Given records START

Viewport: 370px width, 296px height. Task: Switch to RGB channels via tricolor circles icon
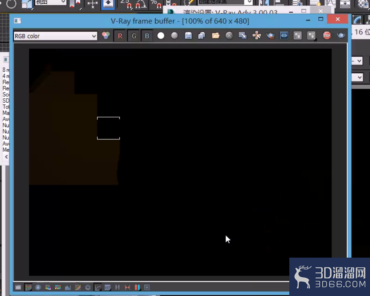[x=106, y=36]
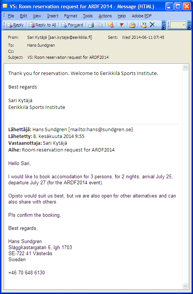Click Reply to All in toolbar
The width and height of the screenshot is (193, 294).
42,25
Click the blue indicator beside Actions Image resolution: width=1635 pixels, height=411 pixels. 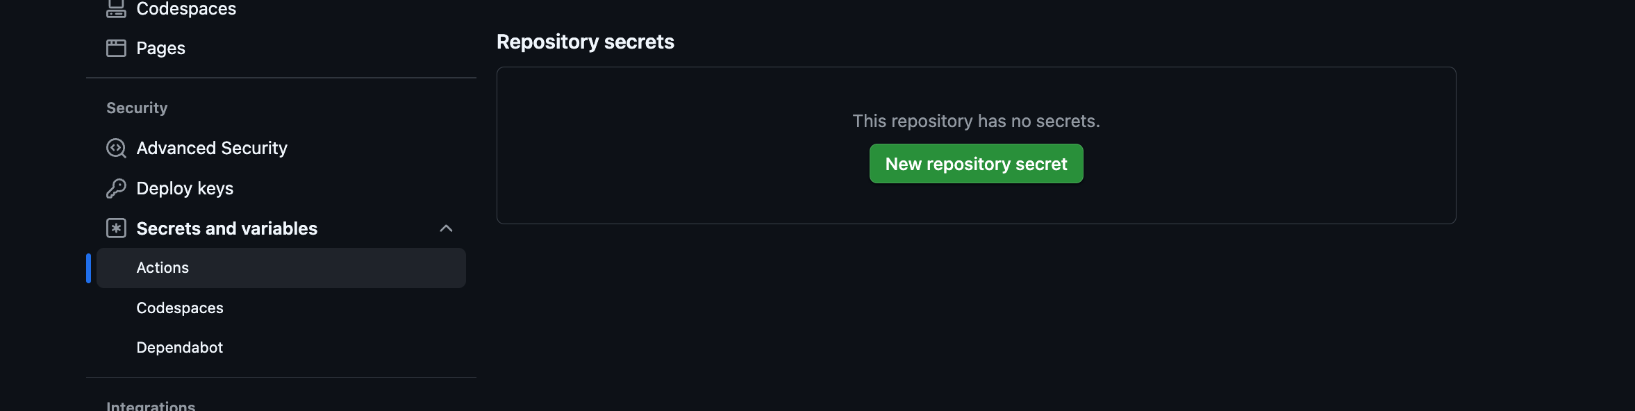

Given records END

> _Aim of the exercise_
In your copy of the listing above, every line must match exactly and no picture may appear.

> _Answer to the problem_
Viewport: 370px width, 296px height. Task: Switch to RGB channels via tricolor circles icon
[x=106, y=36]
Click Reply to All in toolbar
The width and height of the screenshot is (193, 294).
42,25
Click the blue indicator beside Actions Image resolution: width=1635 pixels, height=411 pixels. 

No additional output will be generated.